● **Given data**:

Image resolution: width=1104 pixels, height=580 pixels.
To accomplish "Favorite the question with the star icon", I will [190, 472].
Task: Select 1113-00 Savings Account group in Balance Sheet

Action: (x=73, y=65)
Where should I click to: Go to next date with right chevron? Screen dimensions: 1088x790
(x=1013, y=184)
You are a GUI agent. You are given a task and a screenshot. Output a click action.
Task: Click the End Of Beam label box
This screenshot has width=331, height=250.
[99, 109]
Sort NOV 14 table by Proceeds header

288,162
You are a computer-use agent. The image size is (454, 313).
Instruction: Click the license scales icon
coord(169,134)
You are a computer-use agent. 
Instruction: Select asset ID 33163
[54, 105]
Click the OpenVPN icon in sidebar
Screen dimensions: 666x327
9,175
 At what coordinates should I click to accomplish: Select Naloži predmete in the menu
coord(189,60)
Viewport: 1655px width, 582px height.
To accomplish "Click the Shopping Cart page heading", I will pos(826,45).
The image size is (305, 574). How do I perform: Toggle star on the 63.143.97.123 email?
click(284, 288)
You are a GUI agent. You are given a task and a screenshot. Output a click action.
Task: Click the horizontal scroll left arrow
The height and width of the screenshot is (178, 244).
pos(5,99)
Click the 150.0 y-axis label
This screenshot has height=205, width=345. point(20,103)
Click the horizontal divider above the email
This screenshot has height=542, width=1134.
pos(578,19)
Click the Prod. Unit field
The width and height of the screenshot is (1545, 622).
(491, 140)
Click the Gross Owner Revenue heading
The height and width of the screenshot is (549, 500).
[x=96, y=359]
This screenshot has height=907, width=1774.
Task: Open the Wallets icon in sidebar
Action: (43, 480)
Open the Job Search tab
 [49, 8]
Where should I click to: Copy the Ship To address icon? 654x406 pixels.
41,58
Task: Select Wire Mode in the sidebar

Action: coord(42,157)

● **Exercise description**:
Your answer should be exactly the lines of the material above, starting at the one that holds "Click the Prod. Unit field" and ending with the last.

● **Worked solution**:
Click the Prod. Unit field
The width and height of the screenshot is (1545, 622).
(491, 140)
Click the Gross Owner Revenue heading
The height and width of the screenshot is (549, 500).
[x=96, y=359]
This screenshot has height=907, width=1774.
Task: Open the Wallets icon in sidebar
Action: (43, 480)
Open the Job Search tab
 [49, 8]
Where should I click to: Copy the Ship To address icon? 654x406 pixels.
41,58
Task: Select Wire Mode in the sidebar

Action: coord(42,157)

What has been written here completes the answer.